Who were those strangers in blue and orange at Citi Field on Sunday?
They couldn’t have been the Mets, because they won a baseball game [1]. And they scored nine runs! Which scored all manner of ways — a monstrous home run into the second deck from Javier Baez [2], a less prodigious but equally consequential clout from Jonathan Villar [3], RBI hits from Pete Alonso [4] and Francisco Lindor [5], even a balk engineered by Lindor while dancing off third. That was enough to outpoint Josh Bell [6] and Juan Soto [7], who are about all the Nationals have left, and take the series.
(Perhaps it would be kinder not to note that the Mets have won a total of seven eight games in all-but-over-with August and five of those were against the Nats? Seriously. They beat the Marlins, Giants and Dodgers once each and that was it for your non-Nats part of the schedule. Yikes.)
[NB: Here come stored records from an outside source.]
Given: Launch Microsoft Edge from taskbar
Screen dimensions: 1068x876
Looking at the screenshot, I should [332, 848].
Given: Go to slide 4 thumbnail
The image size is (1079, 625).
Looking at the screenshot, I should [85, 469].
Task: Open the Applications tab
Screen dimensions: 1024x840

I heard the first half of the game while sitting in a kayak in the East River, which is a novel way to experience Mets baseball — Howie Rose and Wayne Randazzo painted a solid word picture that was only occasionally an odd contrast to being surrounded by water, and their call of Baez’s moonshot was sufficiently awestruck that I immediately bookmarked it for a look-see as soon as I got home. (In the meantime, I thrust a paddle skyward, whooped and scared a kid in a nearby boat. Sorry about that.)
The original plan in our house had been to depart at about the two-thirds point in the Mets game for a trip down to Coney Island to see the Cyclones, but my wife and I were logy and sometimes Sunday is about deciding the couch is the best getaway of all. As it turned out, Noah Syndergaard [8]‘s second rehab start got scratched anyway — he tested positive for Covid, though thankfully he had the brains to be vaccinated and is experiencing an asymptomatic breakthrough infection. It’s still enough to scotch his plans to return for a while yet, the latest misadventure in an odyssey that’s gone from tragic to downright farcical — we got the setback, the question of whether not to relieve, the odd decision to not throw breaking stuff, the Mets being caught off-guard by that odd decision, and now this. Next we’ll be told that Noah might return for the last series, but he’ll pitch left-handed and throw only eephus pitches. I adore Syndergaard and would find considerable solace in a mere 2021 cameo from him, but this is getting ridiculous. And I don’t see what it would help, now that the horses are running around the pasture and the barn’s burned down (doors and all) and a meteor hit the smoking ashes and uh-oh the horses seem to have fallen into the crater and oops I forgot this was a meteor shower and … well, that could have gone better.
Hey, maybe the Mets can change that bleak assessment with the little time they have left. Scoring nine runs a day would be a good start.
(What’s that? You were expecting a hot take on the thumbs-down controversy? Sorry, I gave up caring about things that are both deeply stupid and utterly inconsequential for Lent — in 1990 — and have stuck with that strategy. I highly recommend doing the same.)